Tuesday, June 5, 2018

Wonder-Full Stories 4 - Inspirational characters

Sometimes the character who makes a mark on your soul isn’t the hero. It’s someone talked about or on the periphery. The character may act heroically and even be the protagonist, but something needs to be withheld or it becomes too easy to put the character into a box.

I could argue that humanized characters (in both fiction and nonfiction) are easier to emulate, but truly inspirational characters, those who fire us to go beyond imitation, have a mystery about them. If you seek to put wonder in your stories, knowing how to create these characters can be valuable. I’ve been putting together some ideas on what might work, and I thought I’d share them:

Mystery - The easiest way the character can break out of frame is if he or she has elements (usually in the backstory) that aren’t revealed. These are often hinted at. Think of the gossip about Gatsby’s war record and how he acquired his wealth.

Accomplishments - It can’t all be rumor. There needs to be evidence of capability and achievement. In To Kill a Mockingbird, Atticus Finch’s legal skills are on display. But a moment of action that creates wonder is when he shoots the rabid dog. Here’s a talent that was hidden to Scout but implies worlds of possibilities.

Courage - I love characters, like Dorothy, who can face down a wicked witch. But the ones you never see sweat provoke a different response. When I was a kid, this was the typical silent cowboy hero. (Clint Eastwood played this character a lot.) And, for an eleven-year-old, James Bond could do the job. Many historical heroes (Lincoln, Columbus, Teddy Roosevelt) fit this model before revisionist histories became a thing. I’m still in awe of Hannibal because he brought elephants across the Alps to take on the Roman Empire. And I know nothing about this foibles.

Contradictions - As long as the story still feels authentic and classically heroic, it’s fine to have moments that are difficult to explain. The point is to open doors, not close them. Like a koan, two pieces that don’t quite fit can imply something bigger.  As Whitman said…

Do I contradict myself?
Very well then I contradict myself,
(I am large, I contain multitudes.)

Most importantly, an inspirational character needs to be larger than life. Something about him or her must reach beyond normal talent, behavior, or capability. And this must be demonstrated.

There is a sideways approach, where the character is humanized, then made inspirational. These are creation stories that end with the character with new, untested powers. Lots of comic hero origin stories have this coming of age aspect that adds to their power. As long as they end before too much is revealed, there can be wonder. I’ll note that many of these creation myths begin with something humble or miraculous  — born in a log cabin or of a virgin. Somehow, setting the character apart or spared (the one who lived) suggests greatness. Elvis Presley, a man from humble beginnings and also the twin who lived, got off to a fine start.

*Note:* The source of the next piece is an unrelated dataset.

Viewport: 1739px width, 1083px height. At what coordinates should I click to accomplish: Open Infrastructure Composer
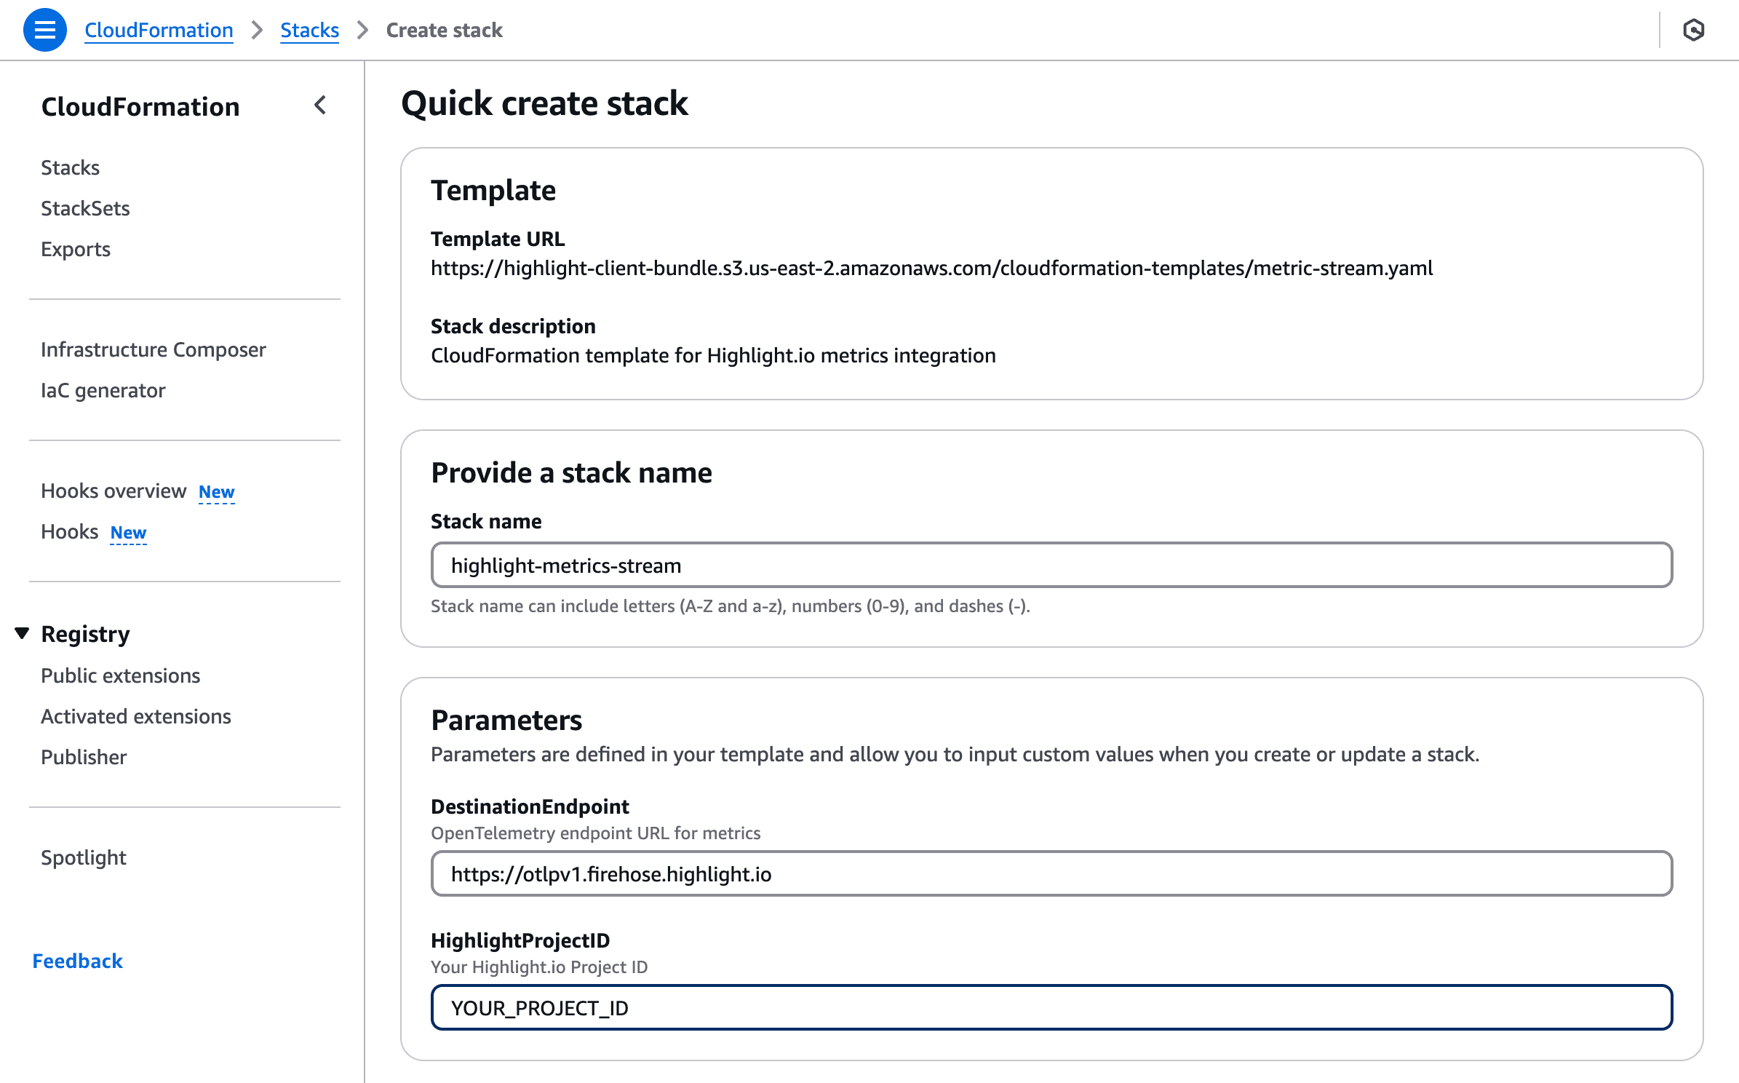click(153, 349)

Mythmaking is ripped apart in our culture… and also indulged in. Don’t be afraid to have an anecdote about your inspirational character chopping down a cherry tree or splitting rails. Oh, and it doesn’t hurt to include fate or a prediction.

Some things to avoid…

Don’t make the inspirational character the viewpoint character. Both Gatsby and Finch have their stories told by someone else.

Be careful about showing doubt or internal struggle. Inspirational characters may evoke complex emotions, but they tend to be simple. Feet of clay will only limit the possibilities.

Resist the urge to use humor in a way that could undercut the greatness of the character. Humor is a great leveler, so it is dangerous to these characters. Go ahead and put humor in the draft, but be ready to cut it.

The ending for an inspirational character eliminates possibilities. There is a temptation to make these character into martyrs. Generally a bad idea. Unless they come back to life.

Overall, lean more toward Greek Mythology than toward Christianity. Men becoming gods (or demi-gods) beats a God becoming a man for THIS purpose. Again, not in terms of moral guidance or identification. (I’m not trying to make a statement on how to live. I’m just presenting a writing choice.) Wonder transcends the ordinary, and an inspirational character may be just what you need to tell your story.

1 comment:

  1. Right on about not making your inspirational character a viewpoint character. Not making him a viewpoint character gave Rhett Butler mythic dimensions. Making the priest in The Thornbirds a view point character diminished his impact.